08 Nov 2012, BioSpectrum Bureau , BioSpectrum
Singapore: The US FDA's Endocrinologic and Metabolic Drugs Advisory Committee (EMDAC) has voted unanimously in support of the use of Signifor (pasireotide) for the treatment of patients with Cushing's disease who require medical therapeutic intervention.
"We are encouraged by favorable advisory committee recommendation for pasireotide in Cushing's disease and will work closely with the FDA as it completes its review of our application," said Dr Hervé Hoppenot, president, Novartis Oncology. "There is a significant unmet medical need for Cushing's disease patients and Novartis is committed to providing the endocrinology community with a novel therapeutic approach for this rare and debilitating endocrine disorder."
The recommendation was based on data from clinical trials of pasireotide, including PASPORT-CUSHINGS (PASireotide clinical trial PORTfolio - CUSHING'S disease), the largest randomized phase III study to evaluate a medical therapy in patients with Cushing's disease. Although not obliged to follow the recommendation, the FDA can seek the advice of its advisory committees as it reviews and decides whether to approve treatments.
Results from the PASPORT-CUSHINGS study found that mean urinary-free cortisol (UFC), the key measure of biochemical control of the disease, was rapidly decreased and sustained in a majority of patients, with a subset of patients reaching normalized levels. The study also showed that, on average, as UFC levels were reduced, clinical manifestations of Cushing's disease improved.

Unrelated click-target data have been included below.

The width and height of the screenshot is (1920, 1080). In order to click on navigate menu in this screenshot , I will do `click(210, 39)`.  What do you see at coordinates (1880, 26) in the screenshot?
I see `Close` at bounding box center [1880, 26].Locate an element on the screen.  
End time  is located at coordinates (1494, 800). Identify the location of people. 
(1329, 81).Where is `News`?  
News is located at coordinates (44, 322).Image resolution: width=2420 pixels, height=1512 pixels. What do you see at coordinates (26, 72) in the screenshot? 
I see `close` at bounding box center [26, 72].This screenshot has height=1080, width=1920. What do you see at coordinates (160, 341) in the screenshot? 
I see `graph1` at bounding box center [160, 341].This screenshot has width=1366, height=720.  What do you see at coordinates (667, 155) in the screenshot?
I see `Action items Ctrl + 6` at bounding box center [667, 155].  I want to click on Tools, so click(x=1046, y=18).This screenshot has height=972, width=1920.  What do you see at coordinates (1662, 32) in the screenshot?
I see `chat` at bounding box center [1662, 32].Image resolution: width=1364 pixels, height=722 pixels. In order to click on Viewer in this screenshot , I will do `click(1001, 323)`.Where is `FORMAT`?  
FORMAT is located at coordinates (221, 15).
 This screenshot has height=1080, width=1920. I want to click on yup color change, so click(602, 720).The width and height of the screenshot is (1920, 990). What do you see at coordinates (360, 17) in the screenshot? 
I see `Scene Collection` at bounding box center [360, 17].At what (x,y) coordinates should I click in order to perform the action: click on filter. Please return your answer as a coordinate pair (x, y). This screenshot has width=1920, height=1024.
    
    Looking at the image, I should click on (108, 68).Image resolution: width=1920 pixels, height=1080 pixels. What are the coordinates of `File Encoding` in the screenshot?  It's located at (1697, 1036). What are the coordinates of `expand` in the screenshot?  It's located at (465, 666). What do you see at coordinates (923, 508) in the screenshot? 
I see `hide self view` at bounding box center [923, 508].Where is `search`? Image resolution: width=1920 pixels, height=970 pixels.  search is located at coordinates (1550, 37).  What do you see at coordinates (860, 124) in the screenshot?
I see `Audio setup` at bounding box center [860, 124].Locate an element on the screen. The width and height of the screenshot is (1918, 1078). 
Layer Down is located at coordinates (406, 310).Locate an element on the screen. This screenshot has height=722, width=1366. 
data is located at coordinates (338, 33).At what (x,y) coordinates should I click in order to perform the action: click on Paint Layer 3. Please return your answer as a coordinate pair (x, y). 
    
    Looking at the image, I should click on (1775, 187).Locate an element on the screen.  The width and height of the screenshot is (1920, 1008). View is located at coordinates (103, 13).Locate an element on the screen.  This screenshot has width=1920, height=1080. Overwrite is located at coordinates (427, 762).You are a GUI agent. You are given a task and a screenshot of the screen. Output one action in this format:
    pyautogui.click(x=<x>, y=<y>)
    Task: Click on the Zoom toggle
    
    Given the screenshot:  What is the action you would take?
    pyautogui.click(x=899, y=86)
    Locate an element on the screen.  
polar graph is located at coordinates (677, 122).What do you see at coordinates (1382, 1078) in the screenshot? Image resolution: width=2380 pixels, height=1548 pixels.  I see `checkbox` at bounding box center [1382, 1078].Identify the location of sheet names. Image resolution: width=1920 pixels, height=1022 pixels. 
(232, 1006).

The most frequently reported adverse events (AEs) (>10%) by investigators for pasireotide were diarrhea, nausea, hyperglycemia, cholelithiasis, abdominal pain, diabetes mellitus, injection site reactions, fatigue and increased glycosylated hemoglobin (HbA1c), with most events being Grade 1-2. The safety profile of pasireotide was similar to that of other somatostatin analogs (SSA) with the exception of the greater degree of hyperglycemia.